Work required: When the word "with" shows up in a line of the records below, copy that line.

Stored items:
----

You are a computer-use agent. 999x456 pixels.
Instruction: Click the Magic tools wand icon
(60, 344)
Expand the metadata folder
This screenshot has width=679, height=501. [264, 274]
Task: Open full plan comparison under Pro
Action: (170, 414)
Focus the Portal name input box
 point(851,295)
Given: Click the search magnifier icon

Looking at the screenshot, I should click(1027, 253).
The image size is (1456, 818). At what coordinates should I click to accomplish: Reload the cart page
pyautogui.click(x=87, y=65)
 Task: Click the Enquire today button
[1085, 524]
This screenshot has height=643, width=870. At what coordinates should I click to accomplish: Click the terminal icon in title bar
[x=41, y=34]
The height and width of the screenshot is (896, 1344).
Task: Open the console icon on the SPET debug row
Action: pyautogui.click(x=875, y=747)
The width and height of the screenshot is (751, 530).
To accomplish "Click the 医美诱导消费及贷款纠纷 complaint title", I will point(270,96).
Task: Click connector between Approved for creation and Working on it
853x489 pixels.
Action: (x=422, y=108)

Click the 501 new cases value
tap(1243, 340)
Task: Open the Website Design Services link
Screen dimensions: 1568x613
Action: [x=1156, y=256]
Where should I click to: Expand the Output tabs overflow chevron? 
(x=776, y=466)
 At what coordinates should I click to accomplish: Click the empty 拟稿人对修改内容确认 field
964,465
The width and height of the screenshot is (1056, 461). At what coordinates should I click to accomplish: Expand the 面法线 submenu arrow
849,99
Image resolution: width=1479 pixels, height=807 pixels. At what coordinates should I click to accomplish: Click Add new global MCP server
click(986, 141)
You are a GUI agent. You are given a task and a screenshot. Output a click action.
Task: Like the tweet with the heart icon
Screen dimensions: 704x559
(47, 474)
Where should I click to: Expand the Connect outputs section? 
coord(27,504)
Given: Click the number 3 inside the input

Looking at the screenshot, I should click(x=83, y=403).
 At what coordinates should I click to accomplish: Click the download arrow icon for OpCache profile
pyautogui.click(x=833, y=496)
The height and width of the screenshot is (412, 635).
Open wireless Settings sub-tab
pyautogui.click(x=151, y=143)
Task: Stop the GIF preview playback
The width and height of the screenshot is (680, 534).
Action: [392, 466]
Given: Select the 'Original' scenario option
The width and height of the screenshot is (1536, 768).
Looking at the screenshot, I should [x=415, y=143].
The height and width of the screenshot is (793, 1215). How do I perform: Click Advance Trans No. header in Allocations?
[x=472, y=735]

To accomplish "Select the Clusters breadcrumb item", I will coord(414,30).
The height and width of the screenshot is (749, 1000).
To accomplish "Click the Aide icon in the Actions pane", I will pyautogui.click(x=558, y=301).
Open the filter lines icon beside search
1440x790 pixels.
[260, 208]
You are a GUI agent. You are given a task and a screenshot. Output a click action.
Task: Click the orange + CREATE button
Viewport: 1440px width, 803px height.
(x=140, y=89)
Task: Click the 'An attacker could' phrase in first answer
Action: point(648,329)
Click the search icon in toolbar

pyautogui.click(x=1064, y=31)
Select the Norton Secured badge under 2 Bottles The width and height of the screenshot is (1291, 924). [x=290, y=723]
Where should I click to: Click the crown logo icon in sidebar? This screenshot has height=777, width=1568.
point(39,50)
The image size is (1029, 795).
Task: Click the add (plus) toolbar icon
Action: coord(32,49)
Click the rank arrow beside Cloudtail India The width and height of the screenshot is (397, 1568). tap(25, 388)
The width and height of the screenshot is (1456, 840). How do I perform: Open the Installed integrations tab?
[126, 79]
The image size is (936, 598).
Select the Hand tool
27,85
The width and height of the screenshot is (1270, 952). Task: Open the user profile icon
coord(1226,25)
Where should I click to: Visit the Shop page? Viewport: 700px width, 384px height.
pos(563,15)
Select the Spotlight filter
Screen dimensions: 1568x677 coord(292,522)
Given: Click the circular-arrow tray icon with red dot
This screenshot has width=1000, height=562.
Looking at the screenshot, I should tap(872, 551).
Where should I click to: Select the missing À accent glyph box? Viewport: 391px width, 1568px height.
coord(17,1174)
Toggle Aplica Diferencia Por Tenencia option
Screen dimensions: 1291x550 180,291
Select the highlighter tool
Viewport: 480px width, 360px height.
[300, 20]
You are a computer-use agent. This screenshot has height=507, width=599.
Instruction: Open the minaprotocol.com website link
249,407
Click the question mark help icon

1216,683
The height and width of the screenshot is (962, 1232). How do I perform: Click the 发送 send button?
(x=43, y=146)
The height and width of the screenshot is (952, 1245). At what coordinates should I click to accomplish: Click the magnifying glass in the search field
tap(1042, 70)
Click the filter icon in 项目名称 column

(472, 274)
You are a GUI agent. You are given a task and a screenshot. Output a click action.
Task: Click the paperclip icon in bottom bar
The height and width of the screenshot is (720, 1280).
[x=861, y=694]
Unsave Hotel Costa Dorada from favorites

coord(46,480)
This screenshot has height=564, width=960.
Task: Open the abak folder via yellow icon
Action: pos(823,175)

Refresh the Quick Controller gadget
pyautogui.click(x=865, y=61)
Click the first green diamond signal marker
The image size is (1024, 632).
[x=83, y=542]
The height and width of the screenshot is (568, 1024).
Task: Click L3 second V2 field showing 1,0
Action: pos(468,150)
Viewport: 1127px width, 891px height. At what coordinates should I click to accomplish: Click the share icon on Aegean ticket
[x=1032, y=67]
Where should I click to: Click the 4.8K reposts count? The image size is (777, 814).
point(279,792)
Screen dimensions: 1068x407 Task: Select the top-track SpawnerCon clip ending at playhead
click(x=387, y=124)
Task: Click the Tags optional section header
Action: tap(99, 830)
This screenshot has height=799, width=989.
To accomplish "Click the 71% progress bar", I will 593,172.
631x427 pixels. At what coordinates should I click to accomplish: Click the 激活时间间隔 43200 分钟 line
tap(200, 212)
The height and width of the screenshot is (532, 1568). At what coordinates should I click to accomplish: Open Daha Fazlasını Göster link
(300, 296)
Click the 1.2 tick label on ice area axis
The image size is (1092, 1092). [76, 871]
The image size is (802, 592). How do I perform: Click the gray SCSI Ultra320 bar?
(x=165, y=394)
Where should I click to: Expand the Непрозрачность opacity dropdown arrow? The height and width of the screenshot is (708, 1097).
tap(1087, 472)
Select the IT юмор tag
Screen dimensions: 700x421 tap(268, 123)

----

Response area:
Task: Like the tweet with the heart icon
Given: Click the circular-arrow tray icon with red dot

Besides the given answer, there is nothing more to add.